** Written exercise 1 **
According to the text on the People's Party "For Women of Russia," on what date was the party's founding congress held?

** Given text **
——

The People's Party «For Women of Russia» (NPZZhR; ; Narodnaya partiya «Za zhenshchin Rossii», NPZZhR) was a registered political party in Russia. The history of the party dates back to the founding congress on March 31, 2007. The party approved the charter and program of the party on April 22, 2012.

People's Party "For Women of Russia"

Election results 
In the elections to the Closed administrative district of Fokino in 2013, the party received 3.1%. The party also participated in the elections to the city council of Kamensk-Uralsky.

According to the results of a single election day in 2013, the party won a seat in the State Assembly of the Sakha Republic in a single-mandate constituency 21. Gulsum Beisembayeva represented the party in the Yakut parliament in 2013–2018, she was not elected to the next composition.

The party competed with the Yabloko party in the Volgograd region in the elections to the regional parliament on September 14, 2014.

——

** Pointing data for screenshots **
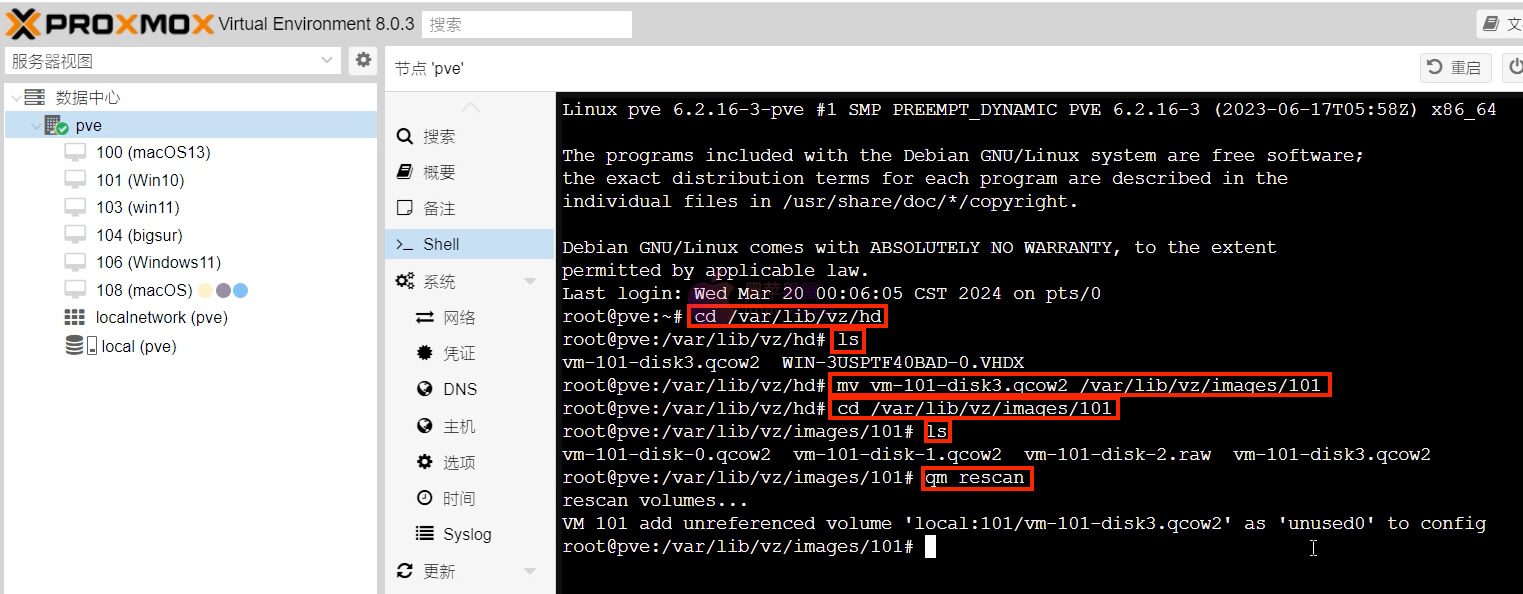Select the 选项 options gear icon
The width and height of the screenshot is (1523, 594).
tap(423, 461)
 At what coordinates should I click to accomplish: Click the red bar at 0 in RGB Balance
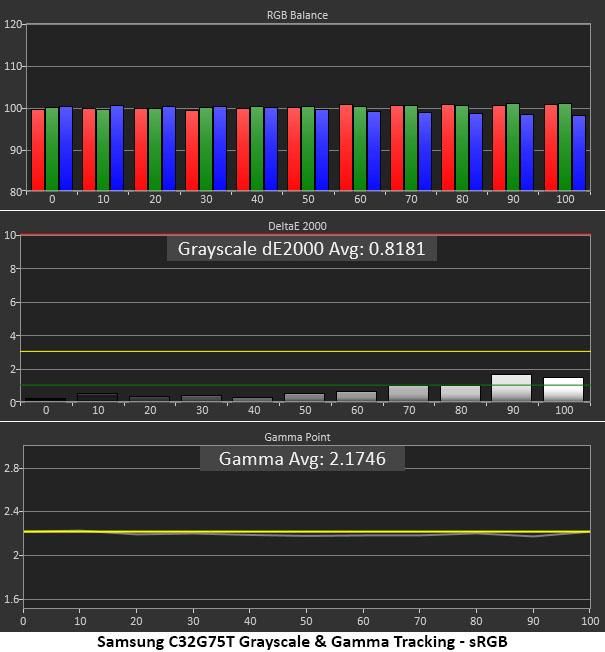(38, 150)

——

** Written exercise 2 **
Can you render the stretch of the records from the line containing "At what coordinates" through the end of the records as a Markdown table with the columns No. and Line, skipping blank lines and leaving out the pictures?

** Final result 1 **
March 31, 2007.

** Final result 2 **
| No. | Line |
|---|---|
| 1 |  At what coordinates should I click to accomplish: Click the red bar at 0 in RGB Balance |
| 2 | (38, 150) |